KEY POINTS:
Herald rating: 5/5
The worry with Borat is that of premature adulation. Everything I've seen, read, or run in these pages about Brit comedian Sacha Baron Cohen's second film, a largely unscripted mockumentary savaging Middle America, suggests it was going to be hilarious.
But all that exposure also brought on the feeling that I already knew how the Borat joke ended before the lights went down. Turns out though that there's far more to the film than the gags in the trailer. It's a sustained piece of comedic brilliance that works on many strange and surprising levels.
Yes, at times it is ugly, gross and casually offensive, and not above potty humour and dumb sex gags. But Cohen is so sharp-witted in his guise as Borat Sagdiyev, a Kazakhstan television journalist sent to the United States on a fact-finding mission, you also sit in there in wonder of his utter fearlessness as he confronts Americans both well-known and ordinary folks and manages to bring out the worst in them.

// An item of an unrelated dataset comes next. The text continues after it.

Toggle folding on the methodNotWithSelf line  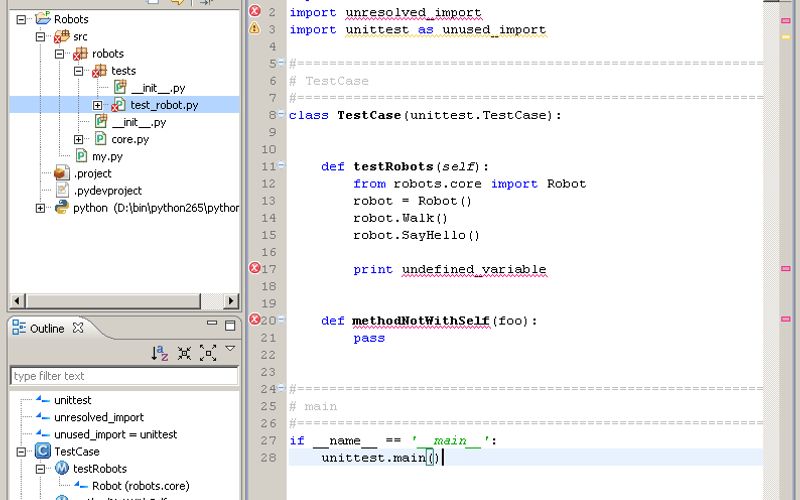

Actually, various US citizens in Borat are a fine advertisement for the country, especially the driving instructor, the "humour coach" and Borat's guide in southern etiquette. They gently tolerate his supposed naivety, his cultural differences, but don't get sucked in by his outlandish views.
Even those folks at the pentecostal church whose service he invades might seem unhinged in their speaking-in-tongues frenzy, but they welcome Borat in.
But, of course, some Americans were harmed in the making of this movie. Mainly because they spoke their narrow minds to a man they clearly thought shared their ugly views.
And after the scenes back in Borat's own neighbourhood you do come out feeling sorry for Kazakhstan - which is something, as most of world didn't feel anything for Kazakhstan before (wherever it is).
It's in those early home scenes where you see Borat's greatest feat - which is sustained throughout - making you laugh, and wishing you weren't at the same time. It can be cruel and cringe-inducing but even its cheapest laughs are priceless.
There's something about Baron Cohen's fervent and frankly Oscar-worthy performance that makes you wonder if somewhere up there, Peter Sellers is enjoying a good chuckle at his heir apparent.
Cast: Sacha Baron Cohen
Director: Larry Charles
Rating: R16 (offensive language, sexual material, other content that may offend)
Running time: 84 mins
Screening: SkyCity, Hoyts, Berkeley cinemas
Verdict: The anti-Semitic, racist, misogynist feelgood comedy of the year.